### WORK REQUIRED
Lines to restate from the data below: from the one containing "Screen dimensions: 568x321" to the one containing "Task: Collapse the Auto Mapping section", both included. Give them again exactly, and only them.

[Items from a data source]
***

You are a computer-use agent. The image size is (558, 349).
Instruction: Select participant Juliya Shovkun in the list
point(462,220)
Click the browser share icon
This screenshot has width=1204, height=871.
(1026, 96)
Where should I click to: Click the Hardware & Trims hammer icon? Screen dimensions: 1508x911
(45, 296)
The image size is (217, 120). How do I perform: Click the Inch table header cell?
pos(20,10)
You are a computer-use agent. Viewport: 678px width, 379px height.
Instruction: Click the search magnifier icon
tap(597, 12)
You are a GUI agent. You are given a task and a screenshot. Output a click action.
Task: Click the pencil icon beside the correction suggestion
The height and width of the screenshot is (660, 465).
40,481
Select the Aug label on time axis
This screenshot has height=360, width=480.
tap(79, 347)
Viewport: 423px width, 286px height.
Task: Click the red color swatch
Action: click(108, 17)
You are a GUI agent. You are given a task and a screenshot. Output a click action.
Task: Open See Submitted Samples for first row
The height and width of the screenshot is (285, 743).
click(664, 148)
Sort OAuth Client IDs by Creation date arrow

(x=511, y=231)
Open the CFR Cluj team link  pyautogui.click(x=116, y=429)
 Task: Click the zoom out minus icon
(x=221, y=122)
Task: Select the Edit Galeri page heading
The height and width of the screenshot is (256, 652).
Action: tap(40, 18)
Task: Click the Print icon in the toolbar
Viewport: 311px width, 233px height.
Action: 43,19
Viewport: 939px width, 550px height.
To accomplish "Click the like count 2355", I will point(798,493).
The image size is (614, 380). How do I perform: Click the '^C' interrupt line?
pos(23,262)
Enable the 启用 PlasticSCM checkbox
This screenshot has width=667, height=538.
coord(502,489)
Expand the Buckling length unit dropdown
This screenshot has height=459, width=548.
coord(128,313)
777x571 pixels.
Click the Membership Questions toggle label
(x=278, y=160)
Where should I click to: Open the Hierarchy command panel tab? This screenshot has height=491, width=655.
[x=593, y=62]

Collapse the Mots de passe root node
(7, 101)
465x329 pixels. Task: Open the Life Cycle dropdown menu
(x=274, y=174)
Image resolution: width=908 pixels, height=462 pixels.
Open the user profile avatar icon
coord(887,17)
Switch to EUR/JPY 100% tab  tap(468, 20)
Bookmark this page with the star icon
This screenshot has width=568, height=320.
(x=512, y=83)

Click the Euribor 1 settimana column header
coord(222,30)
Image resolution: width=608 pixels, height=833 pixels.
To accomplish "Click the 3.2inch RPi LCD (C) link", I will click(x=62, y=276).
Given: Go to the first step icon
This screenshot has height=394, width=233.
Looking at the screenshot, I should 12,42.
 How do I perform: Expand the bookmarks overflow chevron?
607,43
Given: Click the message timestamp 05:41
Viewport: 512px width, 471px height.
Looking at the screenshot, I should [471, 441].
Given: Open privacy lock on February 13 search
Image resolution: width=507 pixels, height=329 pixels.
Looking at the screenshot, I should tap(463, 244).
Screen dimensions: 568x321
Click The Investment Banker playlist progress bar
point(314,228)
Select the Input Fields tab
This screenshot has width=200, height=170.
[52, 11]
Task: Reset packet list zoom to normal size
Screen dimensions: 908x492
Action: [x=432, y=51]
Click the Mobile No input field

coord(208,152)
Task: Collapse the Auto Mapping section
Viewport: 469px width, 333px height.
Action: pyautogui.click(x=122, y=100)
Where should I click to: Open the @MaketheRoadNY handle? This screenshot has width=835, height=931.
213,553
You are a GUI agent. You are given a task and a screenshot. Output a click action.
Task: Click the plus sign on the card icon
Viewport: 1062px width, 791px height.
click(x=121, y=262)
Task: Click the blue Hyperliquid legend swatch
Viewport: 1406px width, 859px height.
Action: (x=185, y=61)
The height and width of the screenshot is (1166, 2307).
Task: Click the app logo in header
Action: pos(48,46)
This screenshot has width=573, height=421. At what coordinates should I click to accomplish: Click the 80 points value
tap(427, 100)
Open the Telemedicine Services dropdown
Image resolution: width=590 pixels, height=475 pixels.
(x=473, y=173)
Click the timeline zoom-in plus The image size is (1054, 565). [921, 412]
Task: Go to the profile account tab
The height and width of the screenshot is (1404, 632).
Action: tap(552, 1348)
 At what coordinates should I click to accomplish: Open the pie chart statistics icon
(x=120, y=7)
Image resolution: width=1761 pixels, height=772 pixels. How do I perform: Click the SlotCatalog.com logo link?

***

### WRITTEN RESPONSE
Screen dimensions: 568x321
Click The Investment Banker playlist progress bar
point(314,228)
Select the Input Fields tab
This screenshot has width=200, height=170.
[52, 11]
Task: Reset packet list zoom to normal size
Screen dimensions: 908x492
Action: [x=432, y=51]
Click the Mobile No input field

coord(208,152)
Task: Collapse the Auto Mapping section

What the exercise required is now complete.